## start

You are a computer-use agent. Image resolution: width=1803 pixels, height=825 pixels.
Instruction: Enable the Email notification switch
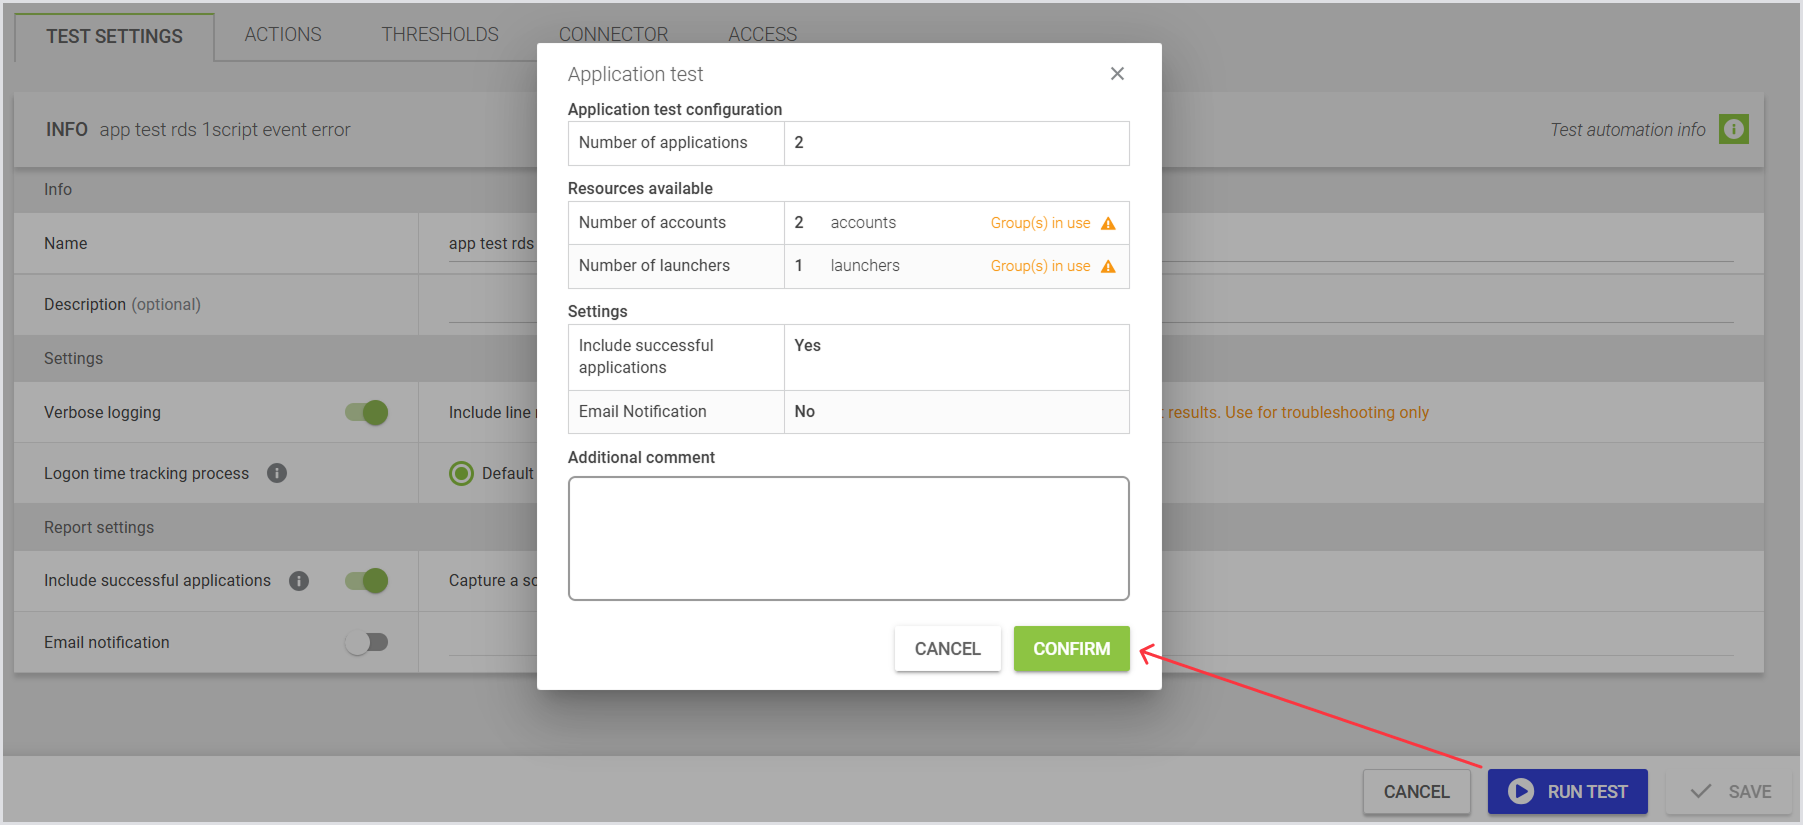tap(367, 642)
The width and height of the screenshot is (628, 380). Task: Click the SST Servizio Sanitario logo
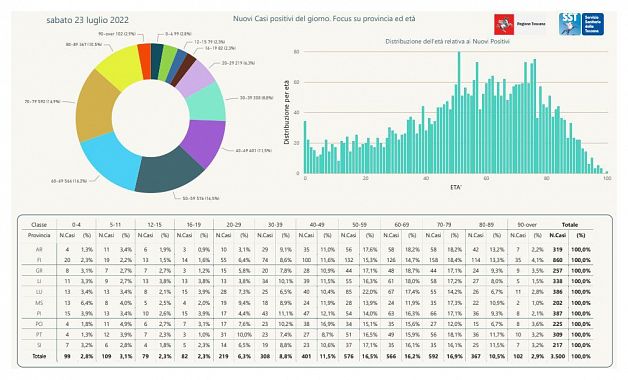click(x=581, y=24)
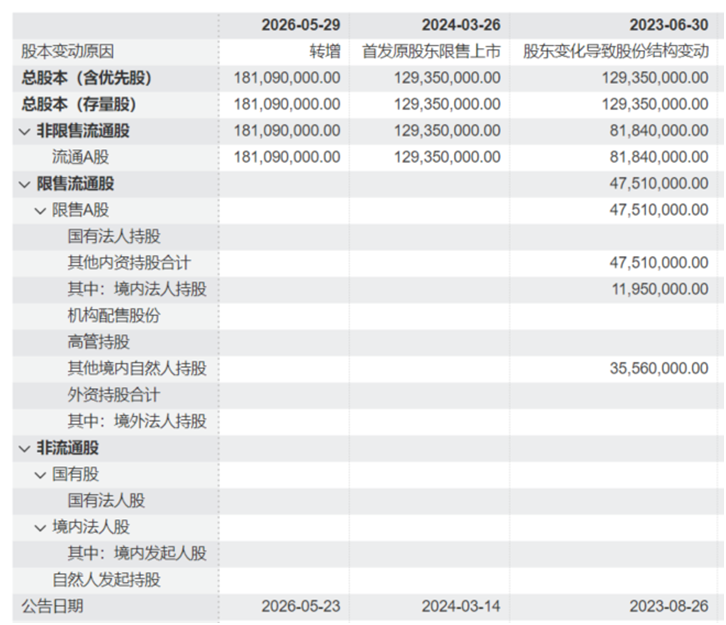The height and width of the screenshot is (625, 726).
Task: Collapse the 非限售流通股 row chevron
Action: pyautogui.click(x=25, y=132)
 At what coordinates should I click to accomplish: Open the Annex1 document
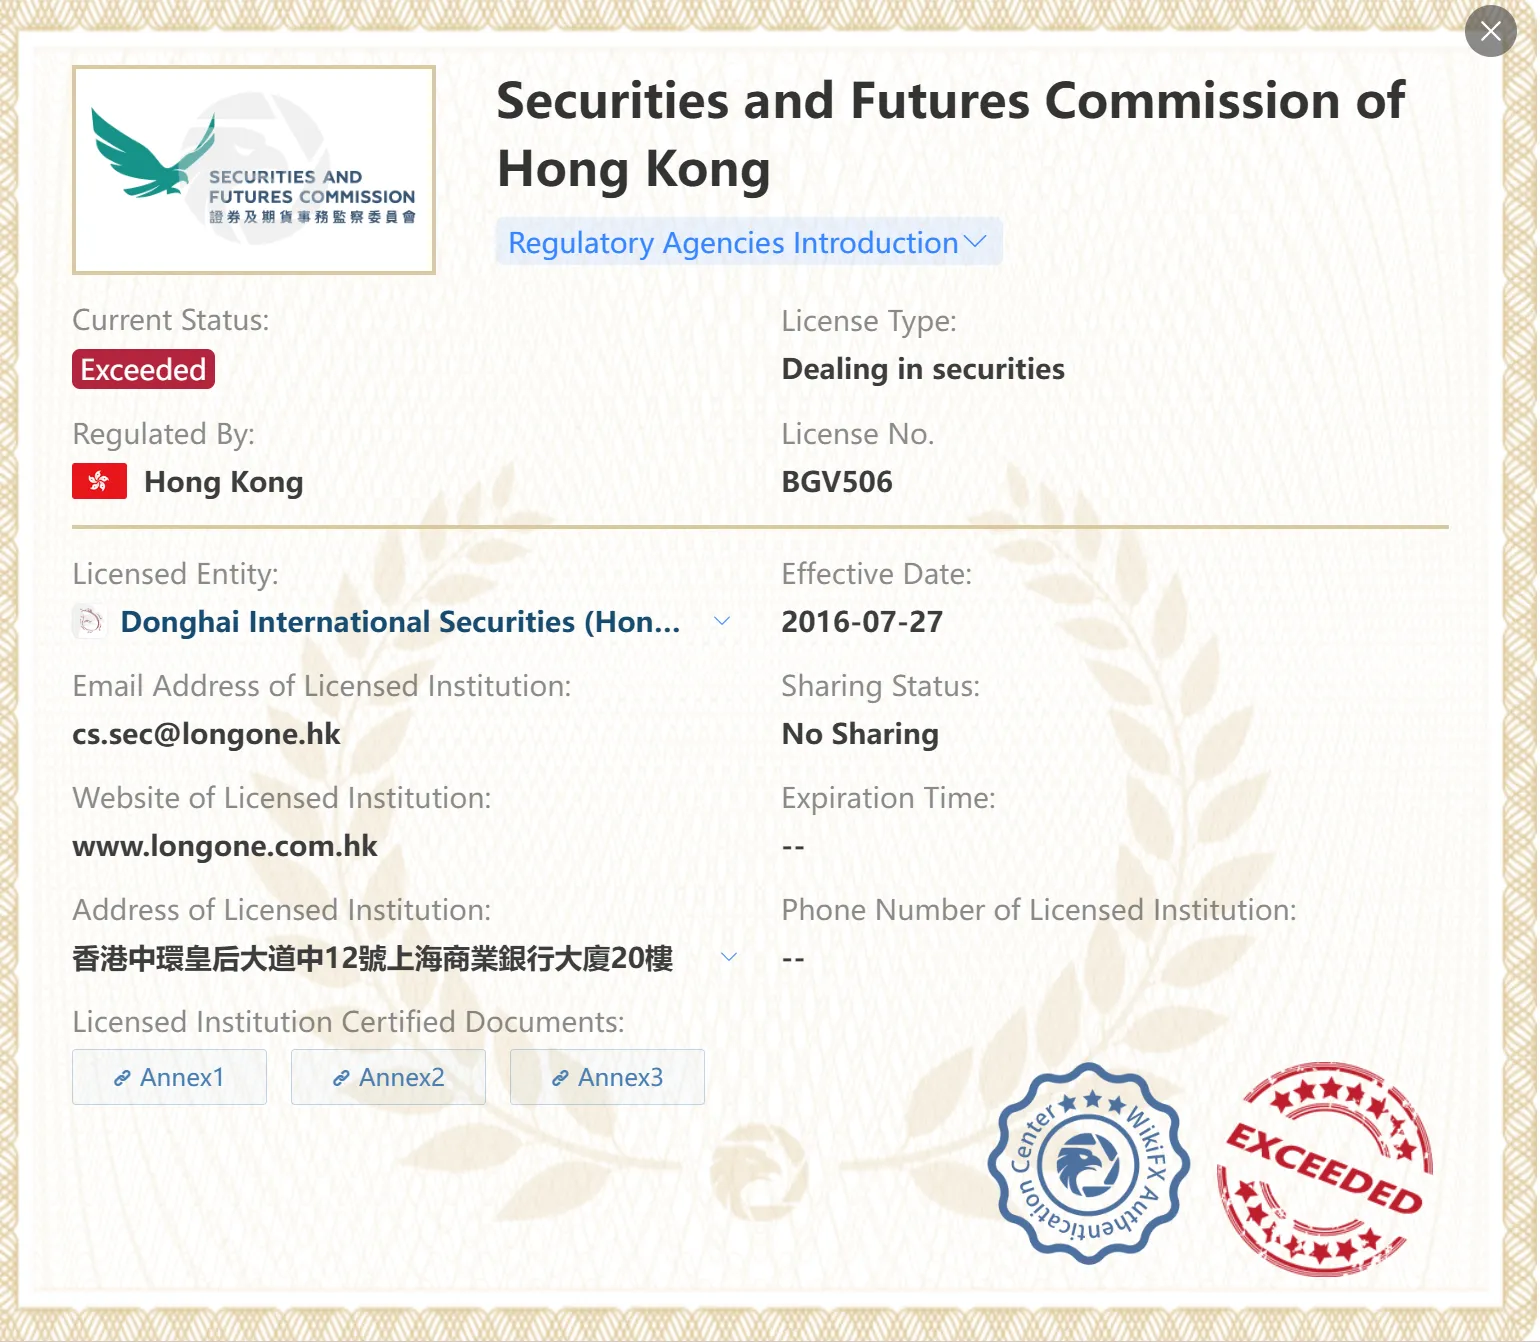click(169, 1077)
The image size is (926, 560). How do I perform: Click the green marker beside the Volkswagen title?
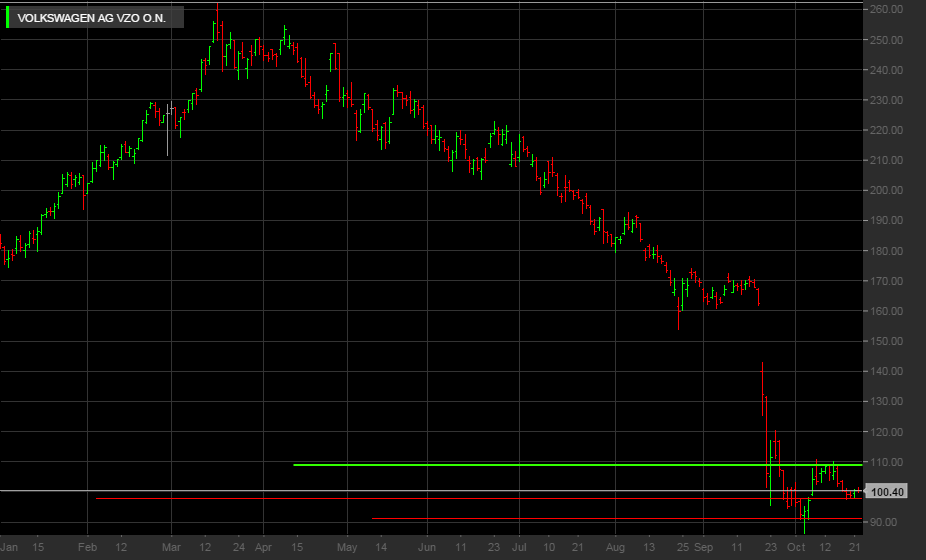[x=9, y=18]
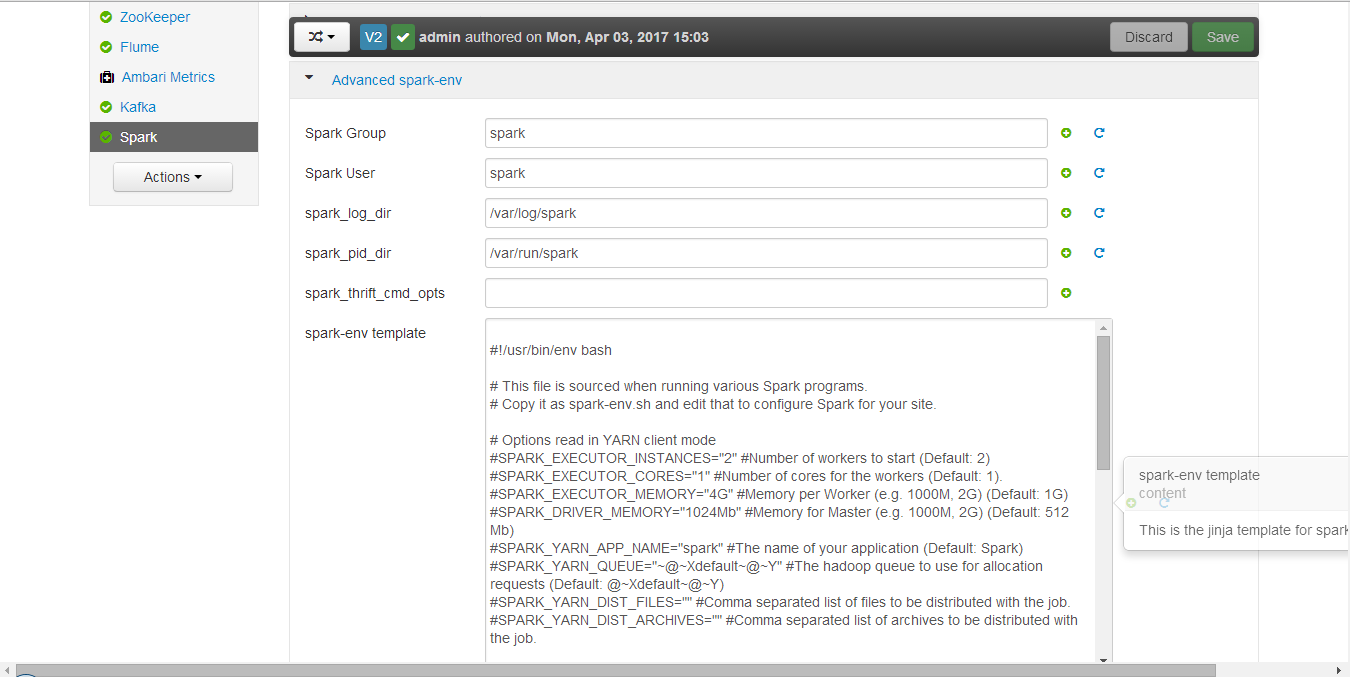Open the Kafka service
Screen dimensions: 1350x677
[138, 107]
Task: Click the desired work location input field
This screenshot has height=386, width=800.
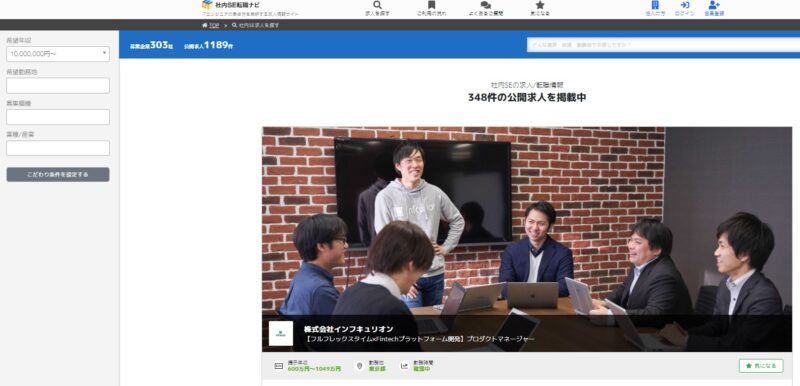Action: (x=58, y=85)
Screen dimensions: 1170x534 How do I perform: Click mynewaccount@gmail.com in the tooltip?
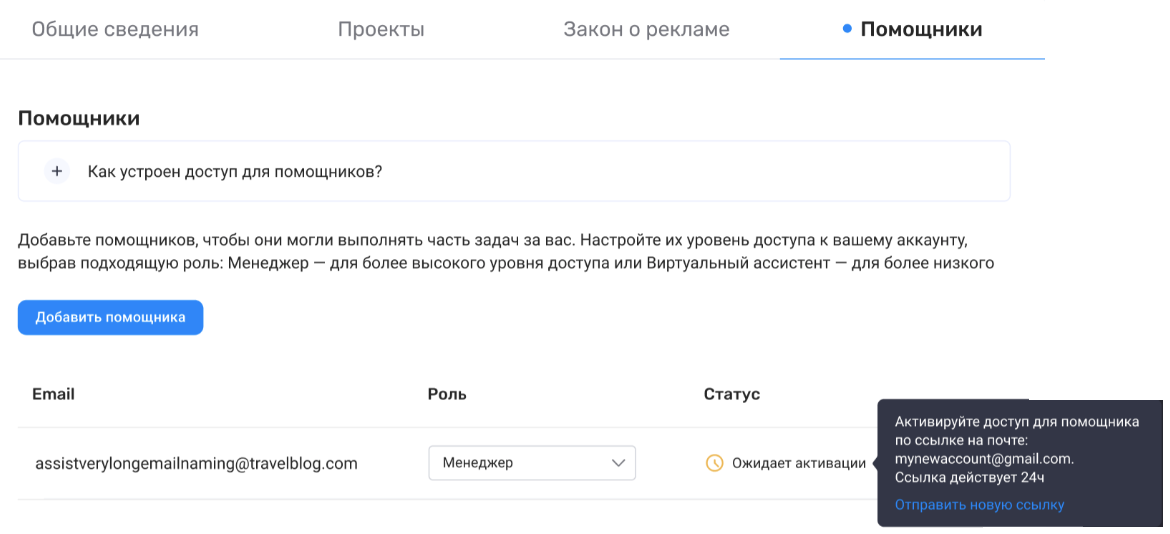(x=983, y=459)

## end

-- Task directions --
Rewrite all of the data above, replacing every "How do I perform" with "How can I complete" and leaving everything else unchanged. Leave out the pictures.

-- Solution to this problem --
You are a computer-use agent. Image resolution: width=1803 pixels, height=825 pixels.
Instruction: Enable the Email notification switch
tap(367, 642)
The width and height of the screenshot is (628, 380). Task: Click the SST Servizio Sanitario logo
click(x=581, y=24)
The height and width of the screenshot is (625, 726).
Task: Collapse the 非限售流通股 row chevron
Action: pyautogui.click(x=25, y=132)
 At what coordinates should I click to accomplish: Open the Annex1 document
click(169, 1077)
The image size is (926, 560). How can I complete: Click the green marker beside the Volkswagen title?
[x=9, y=18]
Open the Kafka service
Screen dimensions: 1350x677
[138, 107]
Task: Click the desired work location input field
This screenshot has height=386, width=800.
Action: (x=58, y=85)
Screen dimensions: 1170x534 How can I complete: Click mynewaccount@gmail.com in the tooltip?
(x=983, y=459)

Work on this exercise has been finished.